Answer to Question #289926 in Statistics and Probability for serena

Question #289926

A tuna producer claims that its cans of tuna contain a standard amount of tuna. It has been determined that of 200 cans manufactured, 92% contain the standard amount. An inspector will only accept a shipment if at least 175 out of 200 sample cans contain more than the standard amount. What is the probability that the shipment is accepted?

Expert's answer

Let "X=" the number of cans that contain the standard amount of tuna: "X\\sim Bin (n, p)."

Given "n=200, p=0.92."

If the binomial probability histogram is not too skewed, "X" has approximately a normal distribution with "\\mu=np" and "\\sigma=\\sqrt{npq}."
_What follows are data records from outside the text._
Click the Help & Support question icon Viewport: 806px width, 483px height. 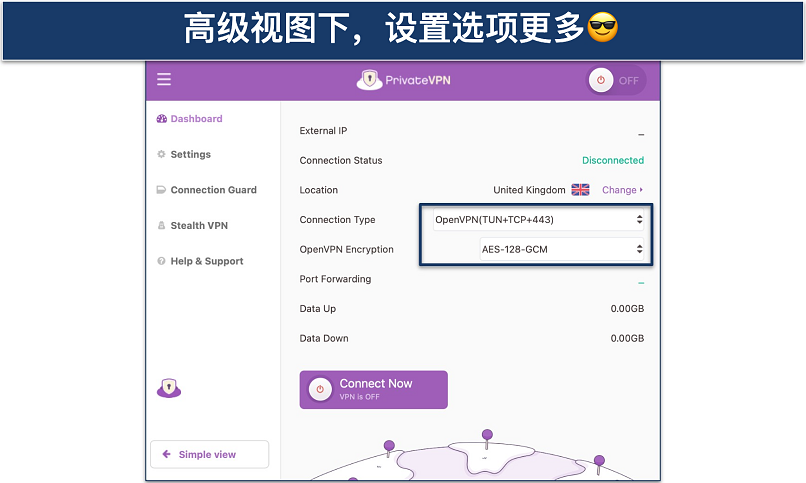pos(162,262)
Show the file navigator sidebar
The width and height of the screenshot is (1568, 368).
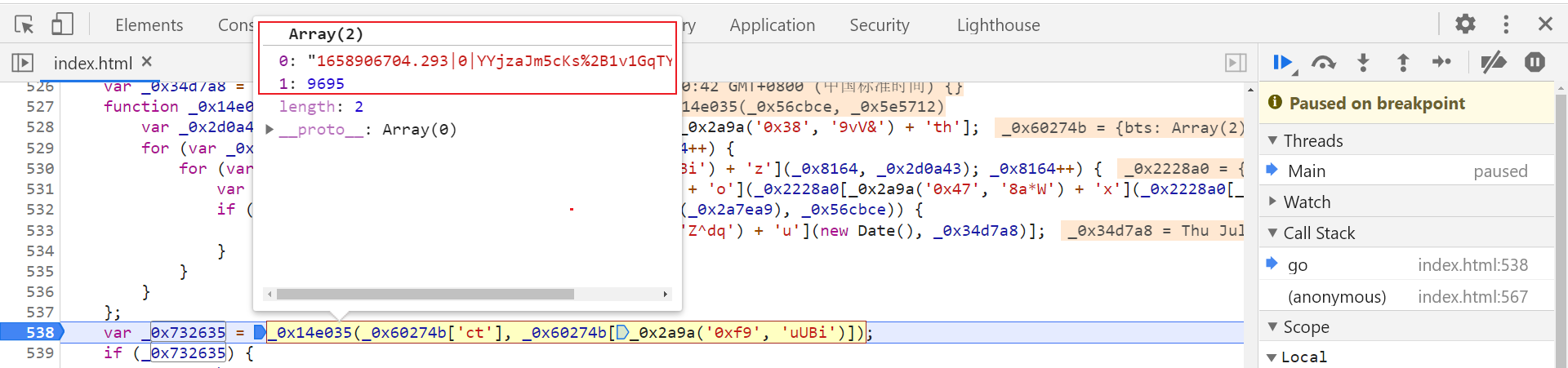click(x=23, y=63)
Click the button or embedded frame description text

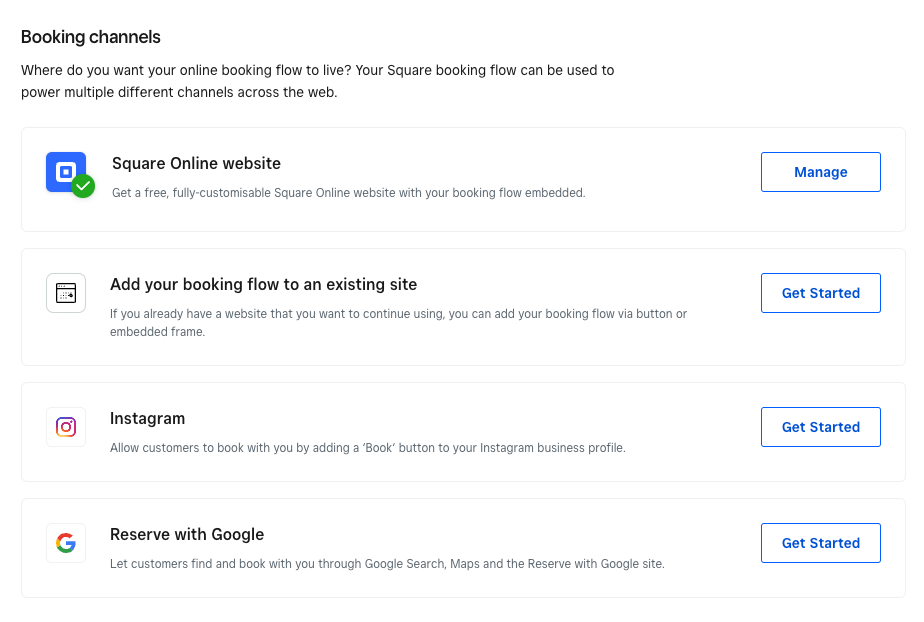tap(398, 322)
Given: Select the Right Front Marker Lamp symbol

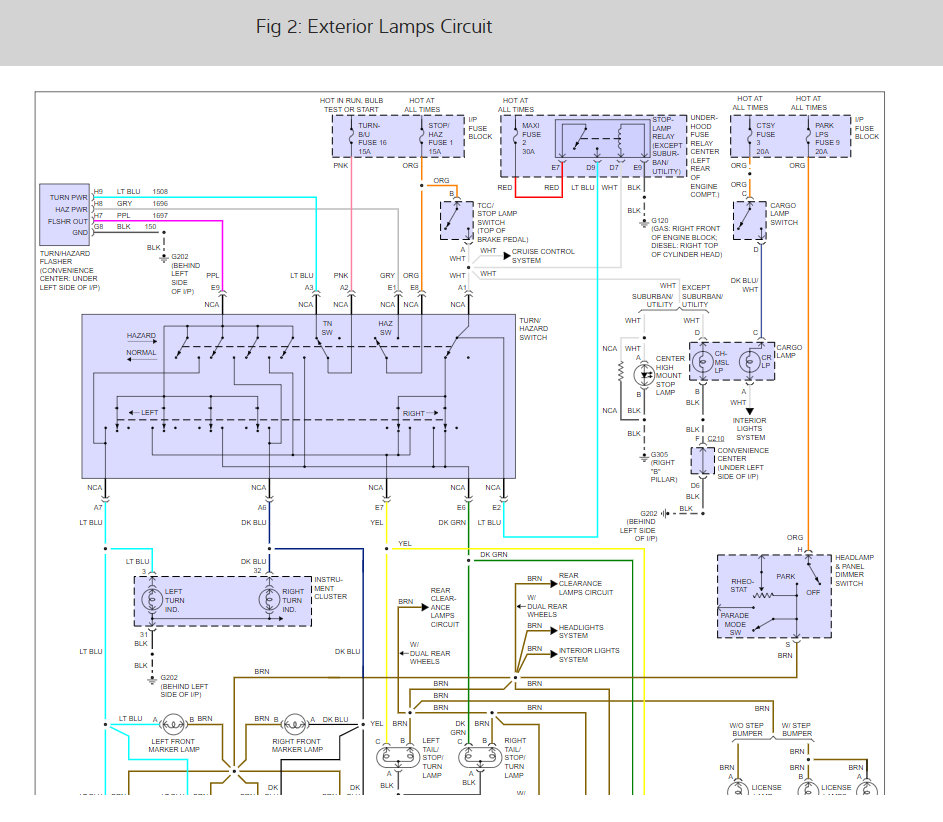Looking at the screenshot, I should pyautogui.click(x=295, y=724).
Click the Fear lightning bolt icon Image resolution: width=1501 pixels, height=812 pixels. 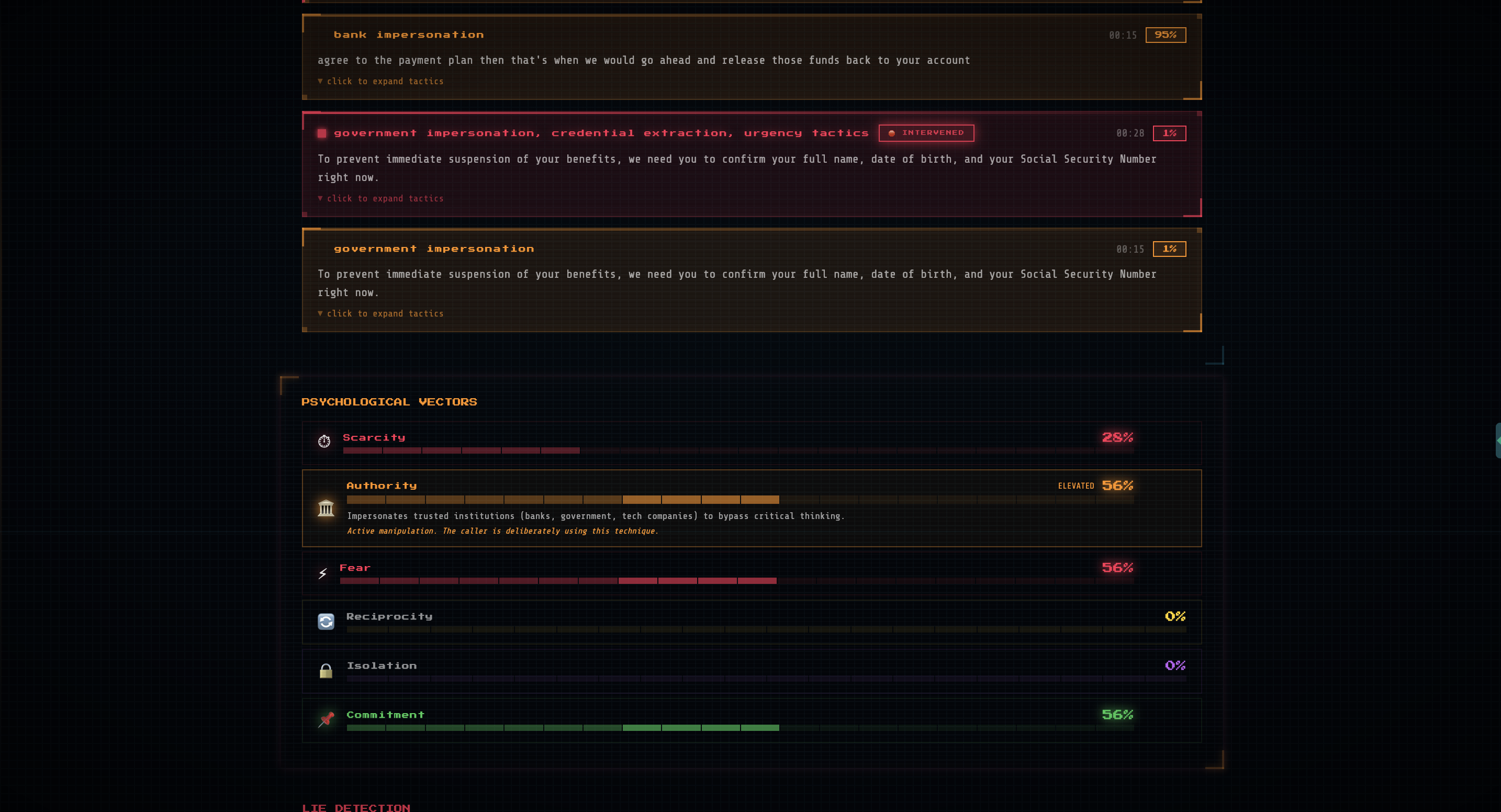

In practice, the approximation is adequate provided that both "np\\geq 10" and "nq\\geq 10," since there is then enough symmetry in the underlying binomial

distribution.

"np=200(0.92)=184\\geq 10"

"nq=n(1-p)=200(1-0.92)=16\\geq 10"

Hence we can use Normal approximation to the Binomial: "X\\sim N(\\mu, \\sigma^2)"

"\\mu=np=200(0.92)=184"

"\\sigma^2=npq=200(0.92)(1-0.92)=14.72"

Use the continuity correction factor

"P(X\\geq 175)=P(X>175-0.5)"

"=1-P(X\\leq174.5)=1-P(Z\\leq\\dfrac{174.5-184}{\\sqrt{14.72}})"

"\\approx1-P(Z\\leq-2.4761)\\approx0.9934"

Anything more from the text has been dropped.